Il Comitato tecnico scientifico (CTS) aveva dato il via libera agli Open Day per i giovani con i vaccini a vettore adenovirale (AstraZeneca e Johnson & Johnson), andando contro la raccomandazione fornita dall’Aifa (Agenzia italiana del farmaco) di non somministrare tali sieri nelle persone al di sotto dei 60 anni. È quanto si apprende da una lettera [1] pubblicata ieri dal governatore della Regione Liguria, Giovanni Toti, contenente il parere del Comitato: essa era stata inviata alle regioni dalla struttura commissariale che dipende da Palazzo Chigi il 12 maggio. «Il CTS non rileva motivi ostativi a che vengano organizzate dalle differenti realtà regionali iniziative, quali i vaccination day, mirate a offrire, in seguito ad adesione/richiesta volontaria, i vaccini a vettore adenovirale a tutti i soggetti di età superiore ai 18 anni». Questa, dunque, la presa di posizione degli esperti, che Toti ha riportato per rispondere a «tutti coloro che continuano a dire che le Regioni sugli open day di AstraZeneca siano andate per conto loro».

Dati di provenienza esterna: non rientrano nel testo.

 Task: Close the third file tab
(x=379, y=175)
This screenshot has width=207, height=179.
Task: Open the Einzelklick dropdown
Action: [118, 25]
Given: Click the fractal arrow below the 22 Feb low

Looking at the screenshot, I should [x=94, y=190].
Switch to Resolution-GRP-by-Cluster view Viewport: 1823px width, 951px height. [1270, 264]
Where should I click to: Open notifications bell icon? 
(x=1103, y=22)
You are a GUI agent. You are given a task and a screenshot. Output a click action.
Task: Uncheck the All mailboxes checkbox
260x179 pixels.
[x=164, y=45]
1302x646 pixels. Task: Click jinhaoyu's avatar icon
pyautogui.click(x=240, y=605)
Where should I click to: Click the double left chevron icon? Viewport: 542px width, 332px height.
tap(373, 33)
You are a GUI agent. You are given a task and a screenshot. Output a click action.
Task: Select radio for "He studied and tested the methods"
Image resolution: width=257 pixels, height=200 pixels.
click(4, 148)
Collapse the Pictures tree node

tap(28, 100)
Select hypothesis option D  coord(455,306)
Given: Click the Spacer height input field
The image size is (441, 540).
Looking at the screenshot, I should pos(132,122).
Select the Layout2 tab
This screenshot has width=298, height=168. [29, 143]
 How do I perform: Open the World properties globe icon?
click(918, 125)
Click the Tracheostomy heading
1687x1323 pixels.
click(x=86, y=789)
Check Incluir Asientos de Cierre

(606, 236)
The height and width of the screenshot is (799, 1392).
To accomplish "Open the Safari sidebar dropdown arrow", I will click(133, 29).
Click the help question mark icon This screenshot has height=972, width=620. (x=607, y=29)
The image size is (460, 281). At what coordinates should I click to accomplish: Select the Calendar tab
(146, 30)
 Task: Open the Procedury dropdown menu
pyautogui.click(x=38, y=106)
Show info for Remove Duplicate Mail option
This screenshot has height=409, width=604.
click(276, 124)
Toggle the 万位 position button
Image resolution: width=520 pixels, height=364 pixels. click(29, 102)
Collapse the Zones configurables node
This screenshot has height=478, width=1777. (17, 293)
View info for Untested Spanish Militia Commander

Tali critiche infatti sono state mosse dopo i casi di trombosi verificatisi in due giovani donne vaccinatesi con AstraZeneca, motivo per cui alcune regioni hanno poi cancellato gli open day in questione. E la polemica è scoppiata in maniera maggiore in seguito alla morte di una delle due donne: Camilla Canepa [2], una ragazza ligure di 18 anni che si era sottoposta al siero anglo-svedese il 25 maggio e che ha perso la vita nella giornata di giovedì. In seguito alla tragedia, dunque, è stato puntato ulteriormente il dito contro le regioni, colpevoli di aver inspiegabilmente somministrato i vaccini a vettore adenovirale ai giovani.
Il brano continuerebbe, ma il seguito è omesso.